▶ **YOUR OBJECTIVE**: Each line from the start of the listing below through the line containing "GOJEK800 LOGIN (310, 619)" should be reproduced exactly, with no others.
Top of RECORD SET
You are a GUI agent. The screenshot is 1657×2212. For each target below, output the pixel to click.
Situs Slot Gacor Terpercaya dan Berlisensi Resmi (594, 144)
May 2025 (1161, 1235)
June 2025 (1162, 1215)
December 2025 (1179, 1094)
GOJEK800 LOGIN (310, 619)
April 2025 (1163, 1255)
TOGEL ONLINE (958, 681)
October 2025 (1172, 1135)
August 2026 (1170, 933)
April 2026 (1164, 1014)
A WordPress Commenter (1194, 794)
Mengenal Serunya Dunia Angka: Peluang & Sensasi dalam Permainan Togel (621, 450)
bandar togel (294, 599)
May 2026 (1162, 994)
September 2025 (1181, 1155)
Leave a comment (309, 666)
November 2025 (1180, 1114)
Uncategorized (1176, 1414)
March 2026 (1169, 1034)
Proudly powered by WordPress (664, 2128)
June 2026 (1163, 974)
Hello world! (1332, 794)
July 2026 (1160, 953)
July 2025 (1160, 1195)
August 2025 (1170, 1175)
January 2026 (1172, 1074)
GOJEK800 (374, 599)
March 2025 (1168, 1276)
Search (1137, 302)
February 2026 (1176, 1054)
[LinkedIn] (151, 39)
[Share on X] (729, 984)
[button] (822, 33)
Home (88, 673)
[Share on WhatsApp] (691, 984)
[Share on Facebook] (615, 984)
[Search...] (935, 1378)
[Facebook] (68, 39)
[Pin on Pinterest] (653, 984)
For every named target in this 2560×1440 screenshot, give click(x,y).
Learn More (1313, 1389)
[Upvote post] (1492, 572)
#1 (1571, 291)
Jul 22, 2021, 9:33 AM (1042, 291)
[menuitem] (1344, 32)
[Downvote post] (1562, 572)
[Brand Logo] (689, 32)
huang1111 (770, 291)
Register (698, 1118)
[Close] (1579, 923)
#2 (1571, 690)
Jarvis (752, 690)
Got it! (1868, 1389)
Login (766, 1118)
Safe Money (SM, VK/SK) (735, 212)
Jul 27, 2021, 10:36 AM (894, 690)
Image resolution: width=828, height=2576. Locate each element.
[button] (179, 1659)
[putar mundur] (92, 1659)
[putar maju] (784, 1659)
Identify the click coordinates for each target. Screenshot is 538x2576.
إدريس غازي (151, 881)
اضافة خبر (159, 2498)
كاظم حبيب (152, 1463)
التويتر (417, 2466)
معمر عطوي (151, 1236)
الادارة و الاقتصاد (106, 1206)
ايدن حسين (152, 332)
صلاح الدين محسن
Bottom of RECORD SET
▶ **ANSWER TO THIS EXERCISE**:
You are a GUI agent. The screenshot is 1657×2212. For each target below, output the pixel to click.
Situs Slot Gacor Terpercaya dan Berlisensi Resmi (594, 144)
May 2025 (1161, 1235)
June 2025 (1162, 1215)
December 2025 (1179, 1094)
GOJEK800 LOGIN (310, 619)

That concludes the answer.